Scegliamo di accomodarci in terza fila nel lato sinistro. Mi piace questo posto perché da qui posso vedere la porta dei camerini e scrutare i componenti del gruppo un attimo prima che salgano sul palco. La loro agitazione mi ricorda con malinconia quella che percepivo io prima di entrare in scena.

«Allora, Carla, come va?» mi chiede titubante la mia amica.

«Mel, non è il caso di parlarne adesso. Questa sera serve a divertirsi e a non pensare» tuona il mio amico accanto a me, facendo mortificare la nostra collega.

«Carla, io non volevo...»

«Tranquilla, pian piano me ne sto facendo una ragione.»

I suoi occhi castani mi guardano tristi mentre le luci si fanno diffuse e la porta dei camerini si apre. Il primo componente del gruppo che entra è vestito tutto di nero e ha lunghi capelli biondi legati in una coda bassa; presumo sia il cantante. Lo segue un ragazzo magrissimo con i capelli neri che tiene in mano le bacchette: lui è sicuramente il batterista. Subito dopo entra una ragazza con i capelli rosa e un trucco pesante sugli occhi che potrebbe suonare la chitarra. L'ultimo membro del gruppo è anche vestito di nero, ma sembra il più normale dei quattro.

La band si posiziona sul palco e il cantante esclama: «Buonasera, signori! Noi siamo i Luxer.»

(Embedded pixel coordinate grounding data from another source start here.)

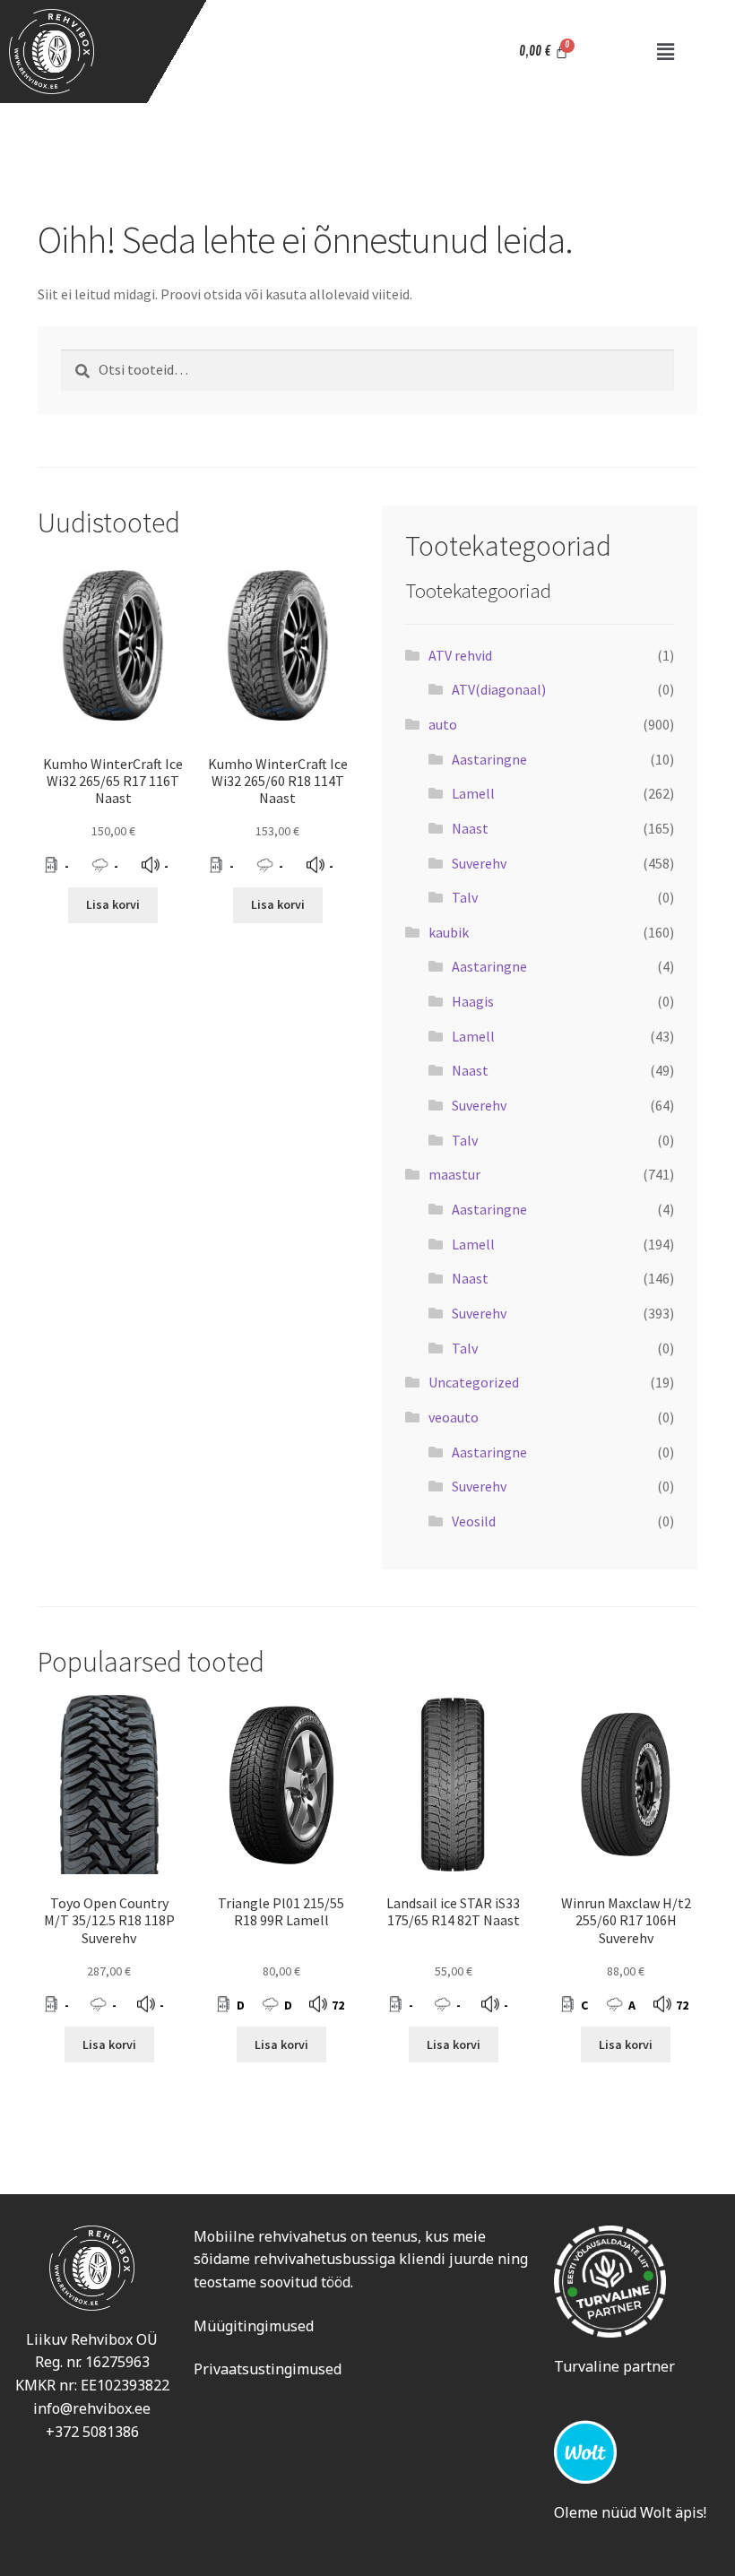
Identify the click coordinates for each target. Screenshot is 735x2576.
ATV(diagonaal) (499, 689)
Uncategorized (473, 1382)
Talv (465, 897)
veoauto (453, 1417)
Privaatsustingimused (268, 2369)
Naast (470, 828)
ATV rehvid (460, 655)
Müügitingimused (254, 2326)
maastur (454, 1174)
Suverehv (479, 863)
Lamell (473, 793)
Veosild (474, 1521)
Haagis (473, 1001)
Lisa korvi (113, 904)
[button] (665, 51)
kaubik (448, 932)
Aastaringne (489, 759)
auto (442, 724)
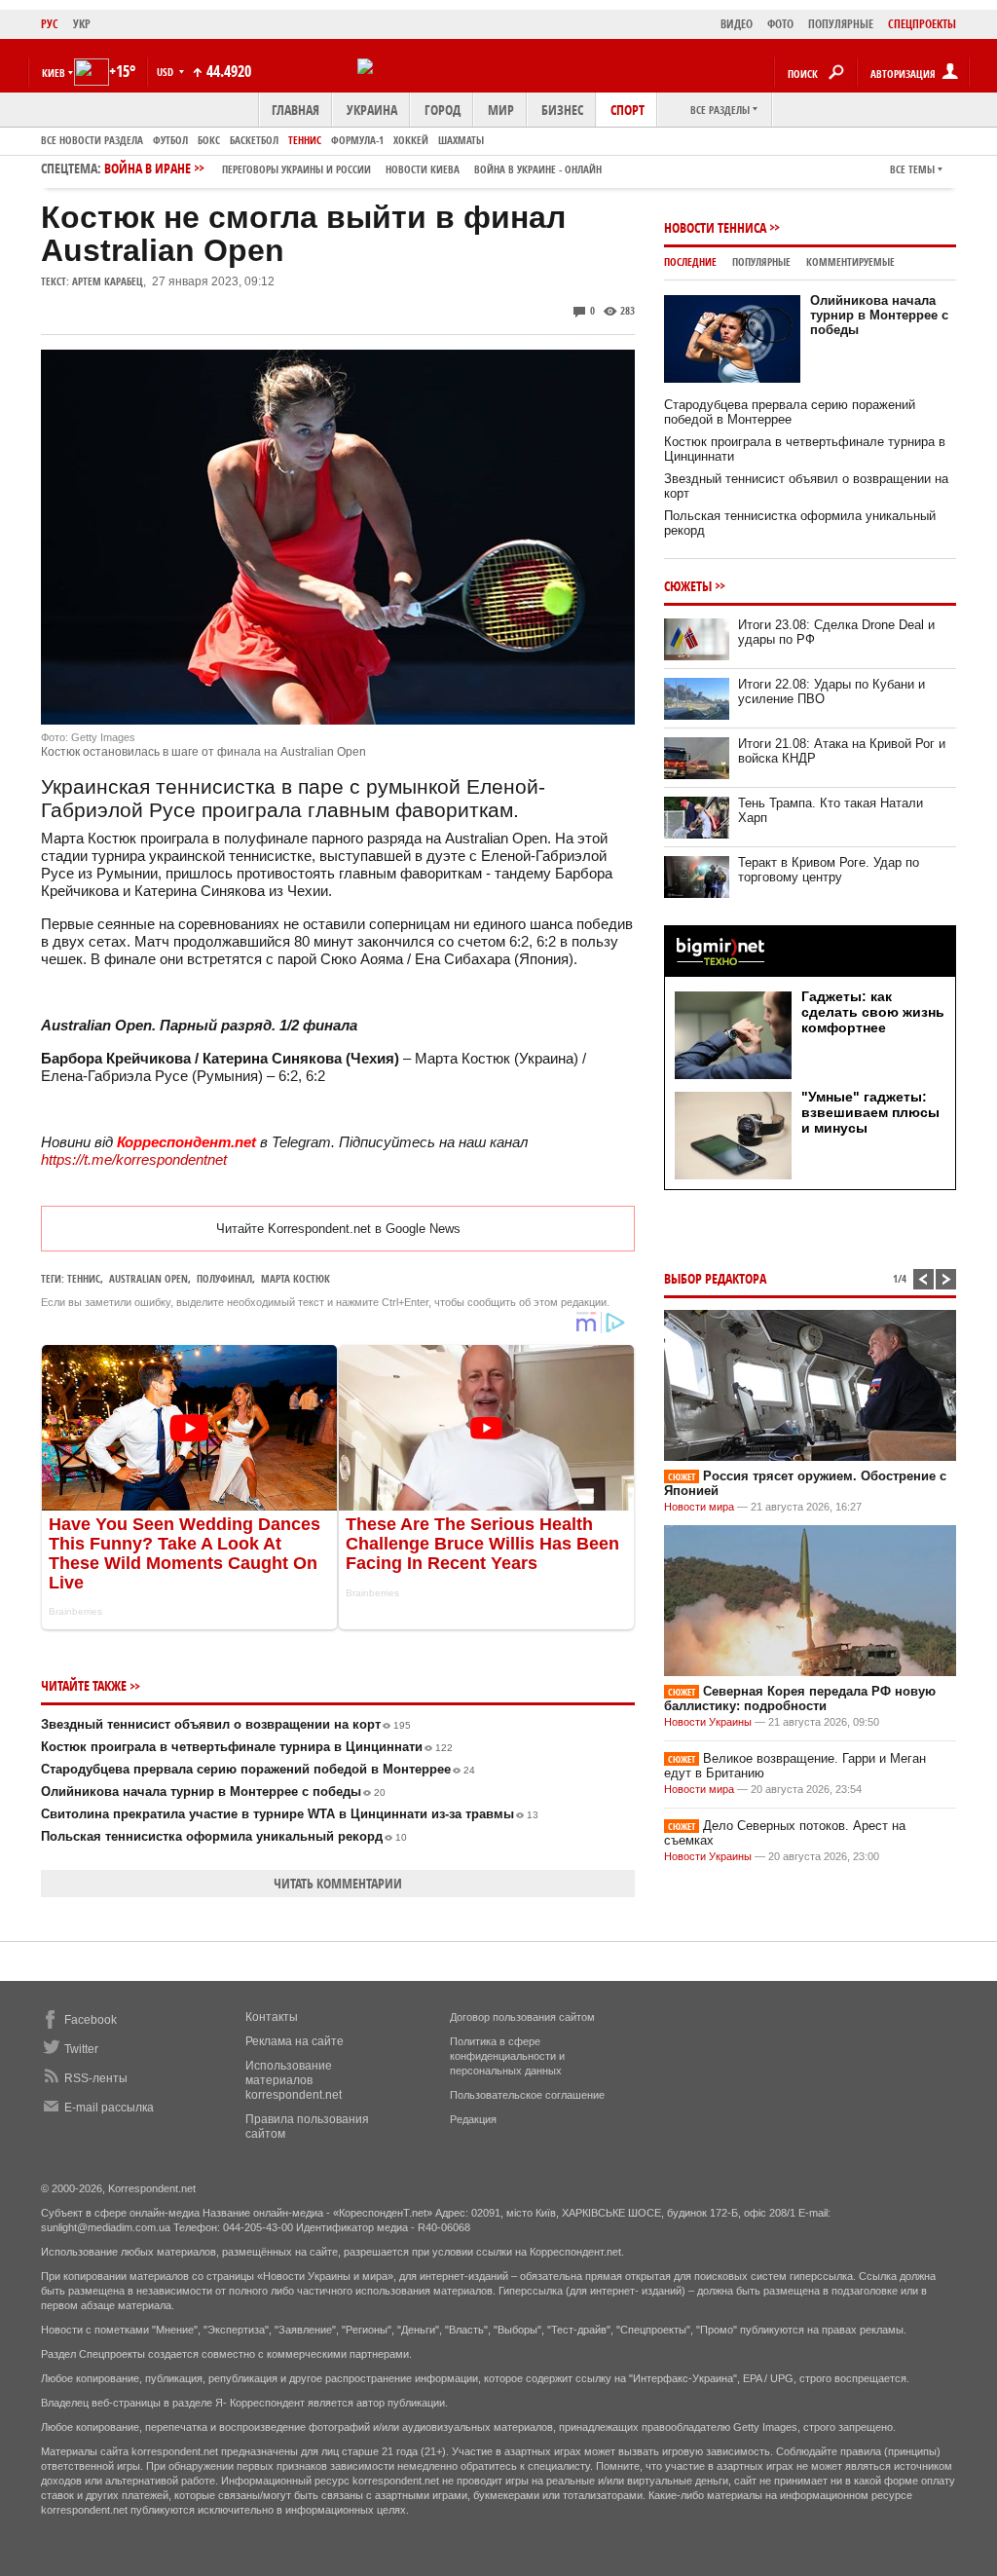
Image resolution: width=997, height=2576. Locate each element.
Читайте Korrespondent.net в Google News (338, 1228)
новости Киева (423, 169)
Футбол (170, 139)
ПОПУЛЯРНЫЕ (840, 24)
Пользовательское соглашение (527, 2095)
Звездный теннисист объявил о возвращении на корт (226, 1724)
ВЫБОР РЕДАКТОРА (715, 1278)
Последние (690, 261)
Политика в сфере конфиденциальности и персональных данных (507, 2055)
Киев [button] (53, 72)
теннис (83, 1278)
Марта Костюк (295, 1278)
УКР (82, 24)
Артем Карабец (107, 281)
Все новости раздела (92, 139)
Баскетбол (254, 139)
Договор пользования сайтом (522, 2017)
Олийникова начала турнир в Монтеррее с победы (213, 1791)
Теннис (304, 139)
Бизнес (562, 109)
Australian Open (148, 1278)
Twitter (81, 2049)
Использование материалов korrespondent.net (293, 2080)
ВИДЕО (736, 24)
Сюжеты (688, 586)
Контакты (271, 2017)
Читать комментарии (338, 1883)
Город (443, 109)
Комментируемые (850, 261)
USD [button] (166, 71)
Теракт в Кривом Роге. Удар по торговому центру (828, 869)
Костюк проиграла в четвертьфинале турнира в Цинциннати (247, 1746)
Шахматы (461, 139)
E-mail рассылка (109, 2107)
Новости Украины (708, 1722)
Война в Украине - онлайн (538, 169)
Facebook (90, 2020)
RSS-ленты (96, 2078)
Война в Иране (353, 168)
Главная (295, 109)
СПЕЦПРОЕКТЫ (922, 24)
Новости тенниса (715, 227)
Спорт (627, 109)
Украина (372, 109)
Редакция (473, 2119)
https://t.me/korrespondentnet (134, 1159)
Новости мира (699, 1506)
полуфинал (224, 1278)
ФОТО (780, 24)
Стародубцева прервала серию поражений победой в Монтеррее (258, 1769)
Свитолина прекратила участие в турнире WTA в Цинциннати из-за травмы (289, 1814)
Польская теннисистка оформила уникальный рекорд (224, 1836)
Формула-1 (357, 139)
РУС (49, 24)
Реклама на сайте (294, 2041)
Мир (501, 109)
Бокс (209, 139)
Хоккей (410, 139)
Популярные (761, 261)
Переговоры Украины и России (296, 169)
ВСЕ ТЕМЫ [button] (912, 169)
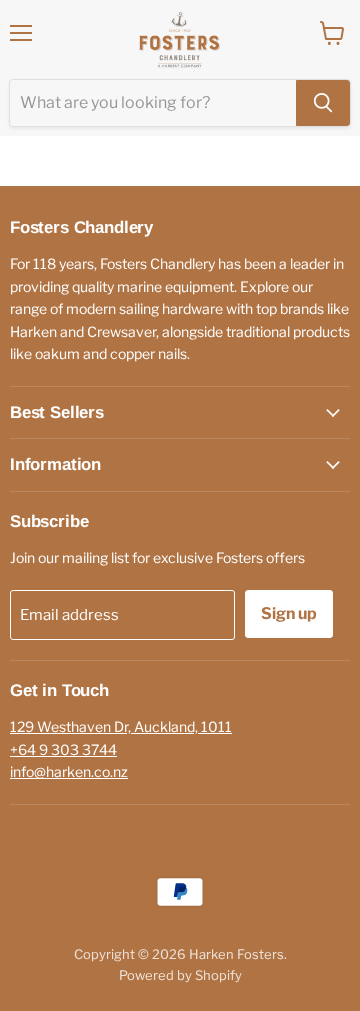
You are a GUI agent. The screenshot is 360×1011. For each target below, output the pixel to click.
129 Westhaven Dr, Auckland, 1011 (121, 726)
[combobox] (153, 103)
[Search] (323, 103)
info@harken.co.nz (69, 771)
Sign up (289, 613)
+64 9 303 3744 (63, 749)
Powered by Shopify (180, 975)
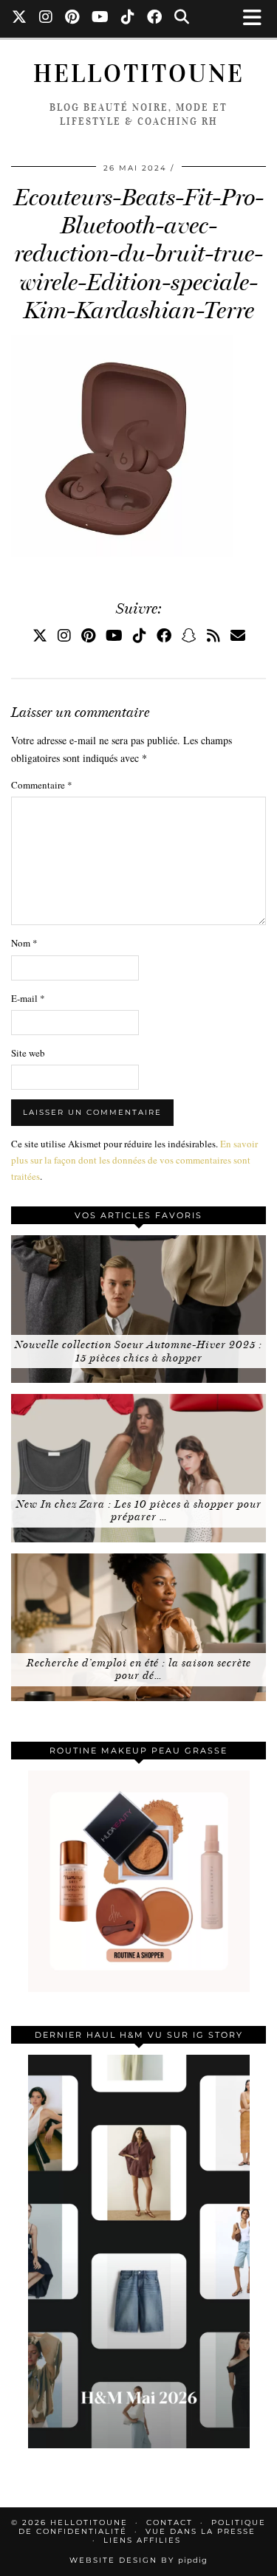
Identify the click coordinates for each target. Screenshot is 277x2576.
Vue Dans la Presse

Un sonoro applauso si propaga nell'aria e qualcuno alle mie spalle fischia come incitamento. Vedo la ragazza dai capelli rosa salutare alcune persone del pubblico e capisco che sono ragazzi della zona.

Un faretto si accende e punta verso il cantante al centro della scena. La luce bianca rende i suoi capelli biondi molto più simili al bianco, ricordandomi vagamente un personaggio di Harry Potter.

La musica si propaga nella stanza e devo ammettere che sono davvero bravi, nonostante non sia il mio genere.

Melissa continua a dimenarsi accanto a me, alzando le braccia e saltellando energicamente a ritmo con la musica rock, mentre Noa guarda assorto i ragazzi sul palco. Dopo due canzoni, il chitarrista si sposta al centro ed esegue un assolo.

«Ha un aspetto familiare» sento dire al mio collega.

Osservo la sua espressione concentrata prima di portare la mia attenzione sul musicista. Qualcosa nella sua fisionomia fa pensare anche a me di averlo visto già da qualche parte, ma il capo chino non mi permette di vederlo bene in viso. Le sue dita agili si muovono sullo strumento, producendo un suono che mi provoca dei brividi di freddo lungo le braccia: riesco a percepire la sua passione. Vorrei che alzasse il volto per vedere l'espressione che ha mentre esegue le note.

Come se avesse sentito la mia richiesta, solleva il capo e i suoi occhi si fermano nei miei. È lui, il ricciolino dell'università.